The medicine has since floundered in two phase 3 trials as Bristol-Myers sought to move the therapy up in the line of priority treatments.

The first roadblock was the study called CheckMate-331, which tested the drug as a second-line treatment for SCLC after chemotherapy. The results of that study, reported in October, showed that the drug was not significantly better than chemotherapy at prolonging patients' lives. The latest failure came in a trial called CheckMate-451, which combined Opdivo with the immune system booster Yervoy.

These trial results have given analysts reason to write off Bristol-Myers' chances of obtaining the coveted second-line position for this type of lung cancer in the near term.

"The failure of CheckMate-451 is a significant miss for Bristol-Myers," said Cowen's Steve Scala in a Nov. 27 note. "Without a first-line Opdivo and chemo combination study as part of the development strategy, it appears Bristol-Myers is out of near-term opportunities to advance Opdivo into second-line therapy or first-line maintenance."

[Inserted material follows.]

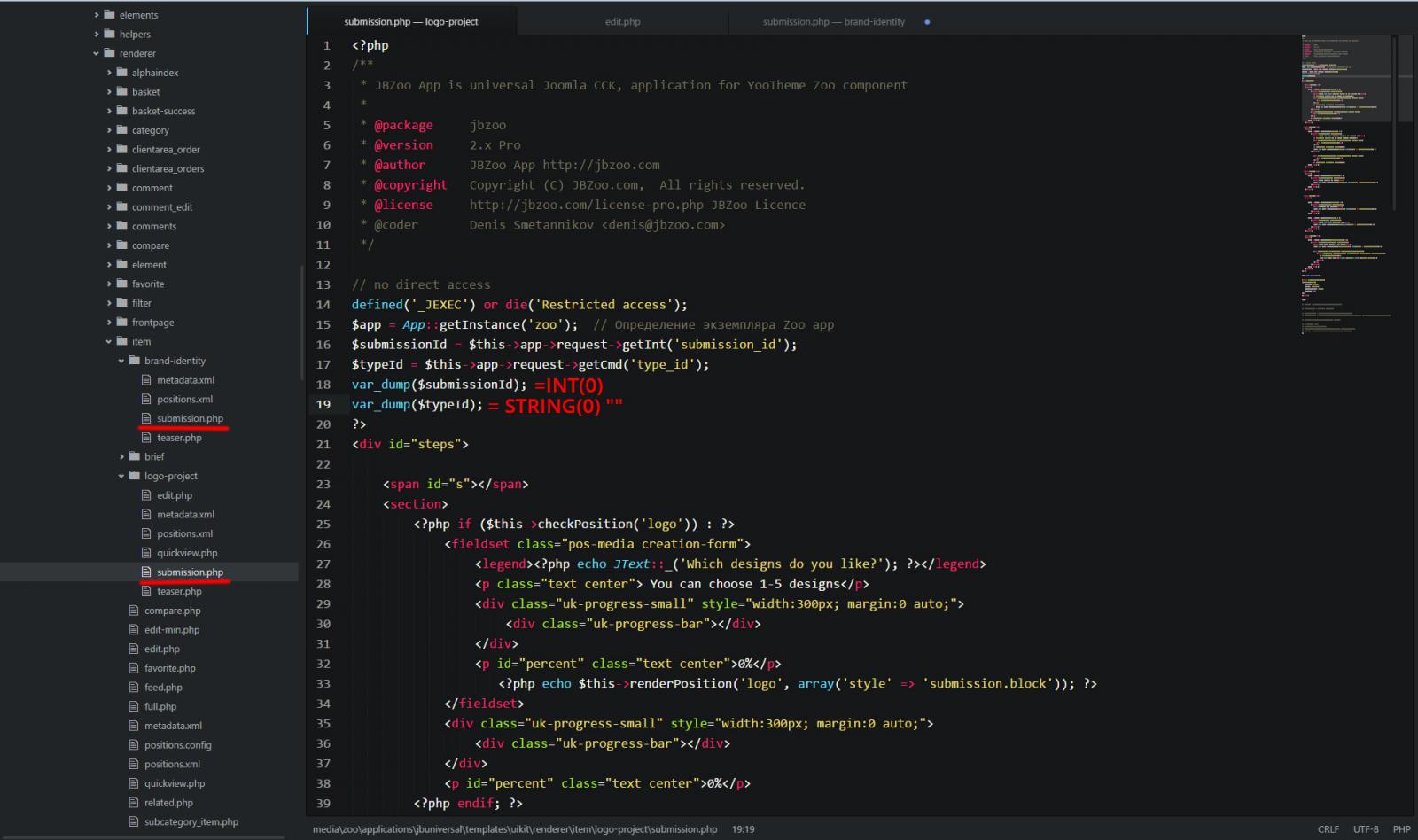Click the file icon beside metadata.xml under brand-identity
This screenshot has width=1418, height=840.
click(147, 380)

Evercore analyst Umer Raffat also questioned Bristol-Myers decision not to seek a "clear" trial for a first-in-line indication for Opdivo.

The SCLC space has stymied drugmakers as few improvements have been made over the years, but immuno-oncology drugs from Bristol-Myers' rivals have begun to make some headway.

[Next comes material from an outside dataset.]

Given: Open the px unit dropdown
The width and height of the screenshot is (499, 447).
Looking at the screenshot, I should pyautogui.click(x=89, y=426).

Scala said Switzerland's Roche Holding AG's Tecentriq is closest to gaining approval for SCLC as a first-line treatment with chemotherapy based on results from a late-stage trial called IMpassion133. The trial demonstrated that Tecentriq prolonged patients' lives significantly. The company plans to file for the indication by the end of the year.

In a mid-stage study, Merck & Co. Inc. showed that its blockbuster immuno-oncology drug Keytruda combined with chemotherapy also increased survival for patients with SCLC.

Cowen estimates that the worldwide market for SCLC could be worth $40 million in 2018, $110 million in 2019 and $430 million by 2024.

Raffat said the setback for Bristol-Myers means the SCLC indication is in jeopardy, but that Bristol-Myers can likely keep its immuno-oncology sales relatively flat at current levels as SCLC represents less than 5% of Opdivo sales overall.